[Collected data]
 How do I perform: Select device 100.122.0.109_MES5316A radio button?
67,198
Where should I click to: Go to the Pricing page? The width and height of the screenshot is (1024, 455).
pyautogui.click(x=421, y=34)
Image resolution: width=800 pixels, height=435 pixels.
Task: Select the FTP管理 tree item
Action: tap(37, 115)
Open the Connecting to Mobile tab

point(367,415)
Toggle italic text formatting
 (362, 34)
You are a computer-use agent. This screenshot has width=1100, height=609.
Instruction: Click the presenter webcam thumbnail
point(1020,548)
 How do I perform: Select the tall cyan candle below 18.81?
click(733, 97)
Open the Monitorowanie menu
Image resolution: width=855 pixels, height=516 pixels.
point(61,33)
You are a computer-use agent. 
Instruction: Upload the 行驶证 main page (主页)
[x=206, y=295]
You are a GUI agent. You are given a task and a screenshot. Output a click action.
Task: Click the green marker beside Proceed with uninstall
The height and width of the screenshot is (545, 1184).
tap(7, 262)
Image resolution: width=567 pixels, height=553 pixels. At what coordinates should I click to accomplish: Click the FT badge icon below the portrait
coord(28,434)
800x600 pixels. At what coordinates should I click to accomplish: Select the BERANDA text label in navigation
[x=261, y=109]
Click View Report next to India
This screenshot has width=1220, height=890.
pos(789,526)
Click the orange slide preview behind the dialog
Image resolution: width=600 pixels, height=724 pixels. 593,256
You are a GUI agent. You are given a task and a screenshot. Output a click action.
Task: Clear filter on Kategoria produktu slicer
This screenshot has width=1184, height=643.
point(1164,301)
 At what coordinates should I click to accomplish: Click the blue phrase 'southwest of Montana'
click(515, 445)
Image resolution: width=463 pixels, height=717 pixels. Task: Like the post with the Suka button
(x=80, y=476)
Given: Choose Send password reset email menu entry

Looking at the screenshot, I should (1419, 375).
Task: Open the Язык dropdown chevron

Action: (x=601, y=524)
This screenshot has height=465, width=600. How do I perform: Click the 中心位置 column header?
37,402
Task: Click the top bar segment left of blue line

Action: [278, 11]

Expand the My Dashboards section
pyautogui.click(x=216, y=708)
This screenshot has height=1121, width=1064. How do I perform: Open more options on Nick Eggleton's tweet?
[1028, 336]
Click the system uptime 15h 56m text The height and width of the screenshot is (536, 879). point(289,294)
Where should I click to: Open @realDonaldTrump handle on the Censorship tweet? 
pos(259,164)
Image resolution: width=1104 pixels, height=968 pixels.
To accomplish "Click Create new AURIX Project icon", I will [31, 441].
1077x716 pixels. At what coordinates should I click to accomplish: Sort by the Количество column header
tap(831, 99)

Task objective :: Every entry is to be copied exactly, with none omitted.

Solution below ::
 How do I perform: Select device 100.122.0.109_MES5316A radio button?
67,198
Where should I click to: Go to the Pricing page? The width and height of the screenshot is (1024, 455).
pyautogui.click(x=421, y=34)
Image resolution: width=800 pixels, height=435 pixels.
Task: Select the FTP管理 tree item
Action: tap(37, 115)
Open the Connecting to Mobile tab

point(367,415)
Toggle italic text formatting
 (362, 34)
You are a computer-use agent. This screenshot has width=1100, height=609.
Instruction: Click the presenter webcam thumbnail
point(1020,548)
 How do I perform: Select the tall cyan candle below 18.81?
click(733, 97)
Open the Monitorowanie menu
Image resolution: width=855 pixels, height=516 pixels.
point(61,33)
You are a computer-use agent. 
Instruction: Upload the 行驶证 main page (主页)
[x=206, y=295]
You are a GUI agent. You are given a task and a screenshot. Output a click action.
Task: Click the green marker beside Proceed with uninstall
The height and width of the screenshot is (545, 1184).
tap(7, 262)
Image resolution: width=567 pixels, height=553 pixels. At what coordinates should I click to accomplish: Click the FT badge icon below the portrait
coord(28,434)
800x600 pixels. At what coordinates should I click to accomplish: Select the BERANDA text label in navigation
[x=261, y=109]
Click View Report next to India
This screenshot has width=1220, height=890.
pos(789,526)
Click the orange slide preview behind the dialog
Image resolution: width=600 pixels, height=724 pixels. 593,256
You are a GUI agent. You are given a task and a screenshot. Output a click action.
Task: Clear filter on Kategoria produktu slicer
This screenshot has width=1184, height=643.
point(1164,301)
 At what coordinates should I click to accomplish: Click the blue phrase 'southwest of Montana'
click(515, 445)
Image resolution: width=463 pixels, height=717 pixels. Task: Like the post with the Suka button
(x=80, y=476)
Given: Choose Send password reset email menu entry

Looking at the screenshot, I should (1419, 375).
Task: Open the Язык dropdown chevron

Action: (x=601, y=524)
This screenshot has height=465, width=600. How do I perform: Click the 中心位置 column header?
37,402
Task: Click the top bar segment left of blue line

Action: [278, 11]

Expand the My Dashboards section
pyautogui.click(x=216, y=708)
This screenshot has height=1121, width=1064. How do I perform: Open more options on Nick Eggleton's tweet?
[1028, 336]
Click the system uptime 15h 56m text The height and width of the screenshot is (536, 879). point(289,294)
Where should I click to: Open @realDonaldTrump handle on the Censorship tweet? 
pos(259,164)
Image resolution: width=1104 pixels, height=968 pixels.
To accomplish "Click Create new AURIX Project icon", I will [31, 441].
1077x716 pixels. At what coordinates should I click to accomplish: Sort by the Количество column header
tap(831, 99)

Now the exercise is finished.